Adding one server to a cache cluster shouldn't invalidate 90% of your cache. Consistent hashing is why it doesn't, and the math is simpler than you think.
Imagine you have a cache cluster of 10 Redis nodes. Your key routing is key % 10. You get a traffic spike and add an 11th node. Suddenly key % 11 routes almost every key to a different node than before. Your entire cache is cold. This is the classic cache stampede that has taken down production systems. Consistent hashing was designed specifically to eliminate this problem.
Consistent hashing maps both servers and keys onto the same circular ring. Imagine a clock face representing the range 0 to 2^32. Each server is hashed to a position on the ring. Each key is also hashed to a position on the ring. The rule is simple: a key is owned by the first server clockwise from its position on the ring. To find which server owns a key, hash the key, walk clockwise until you hit a server.

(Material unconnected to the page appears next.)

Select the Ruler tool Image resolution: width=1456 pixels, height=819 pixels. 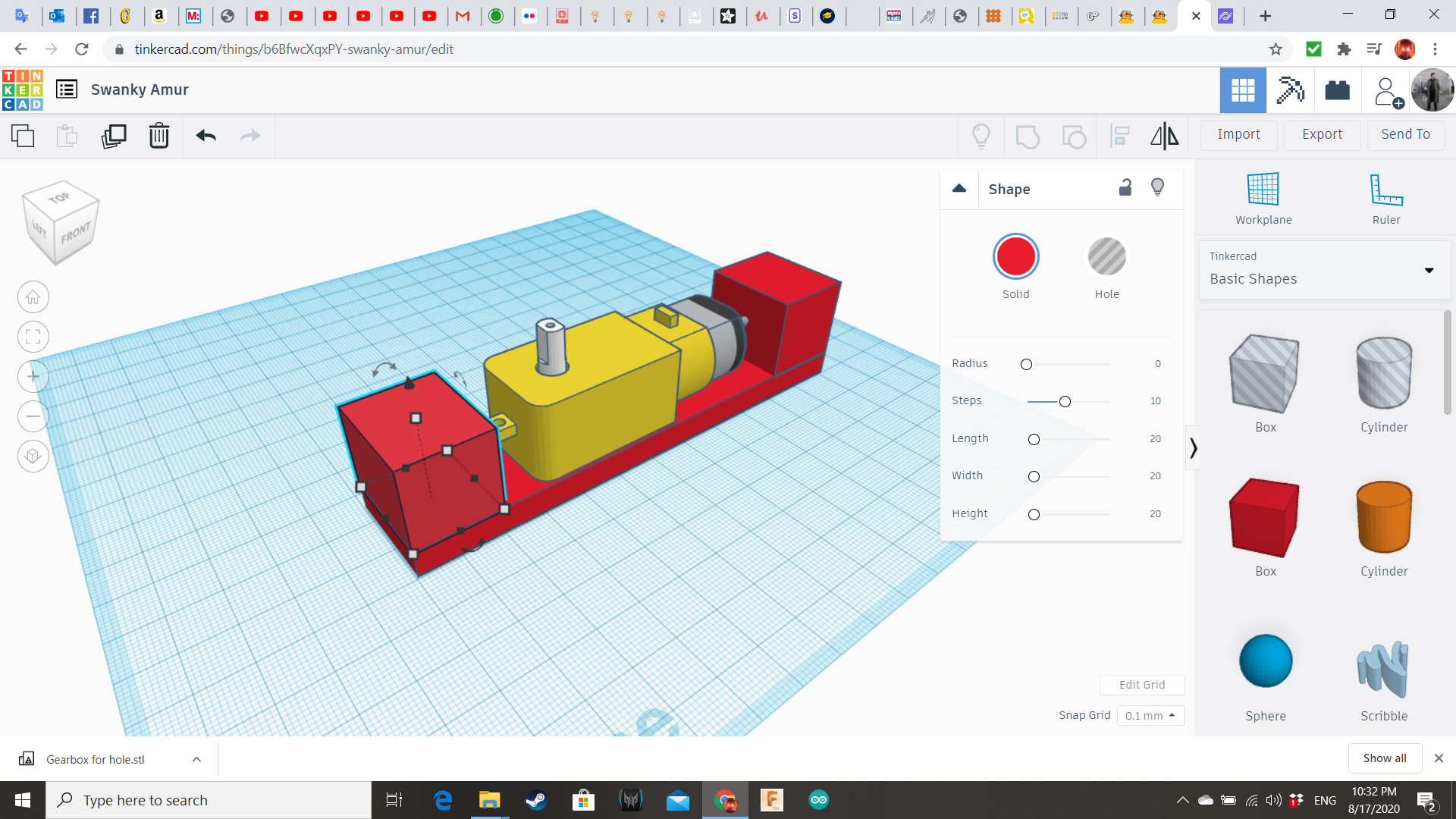[x=1385, y=198]
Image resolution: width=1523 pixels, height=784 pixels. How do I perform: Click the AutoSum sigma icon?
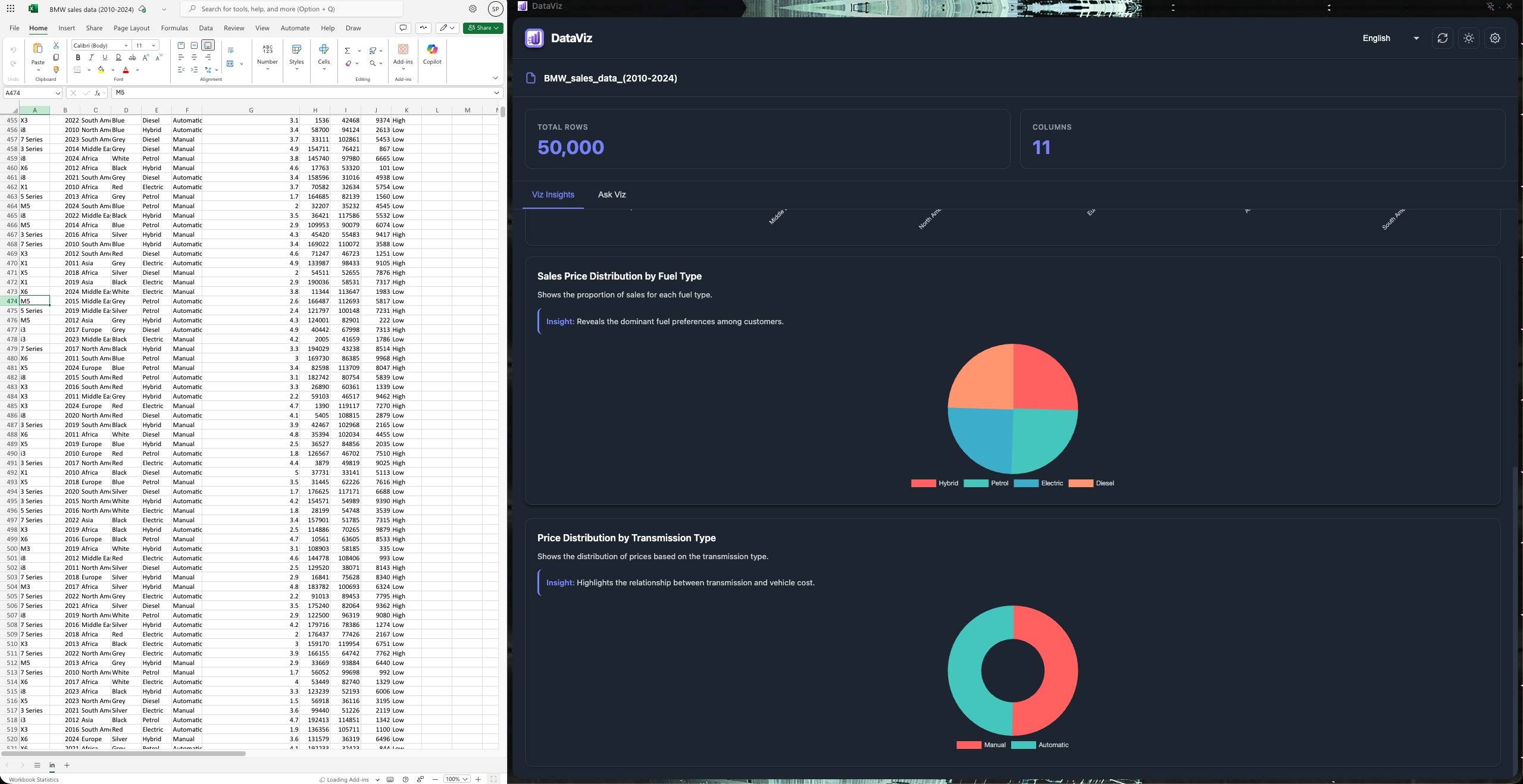pyautogui.click(x=348, y=51)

When you add an 11th server, it lands at some position on the ring. Only the keys between the new server and its anticlockwise neighbor need to move. They now belong to the new server instead of the neighbor. Every other key is unaffected. In a 10-server cluster, adding one server moves approximately 1/11 of the keys (~9%), instead of ~90% with modular hashing. The cache stays mostly warm.
With one point per server on the ring, the distribution is not uniform. Hash functions produce pseudo-random output, and 10 random points on a circle divide it into 10 arcs of wildly different sizes. The server that 'owns' a large arc handles far more keys than one owning a small arc. That's uneven load. If you remove a server, all its load shifts to a single neighbor (the next clockwise), potentially overloading it.
The fix is virtual nodes: instead of placing each server at one position on the ring, you place it at many positions, typically 100-300 in production systems. Dynamo uses ~100 virtual nodes per physical node; Cassandra historically uses 256. Each position is hashed independently (server_id + '_' + i). With many virtual nodes per server, the load distributes evenly because each server owns many small arcs spread across the ring rather than one large arc. When a server fails or is removed, its load spreads across all other servers (each neighbor takes a few virtual nodes' worth of traffic), not one unlucky neighbor.
Consistent hashing is used in Amazon DynamoDB, Apache Cassandra, Memcached (libketama), Redis Cluster (which uses hash slots, a variant of the same idea), and almost every distributed cache or NoSQL store. It's also used in distributed rate limiters (route a user's requests to a consistent shard so their counter lives in one place) and in load balancers that need sticky routing for stateful sessions. The key insight is reusable: any time you need to distribute keys across a changing set of nodes, consistent hashing gives you a formula that minimises disruption on every topology change.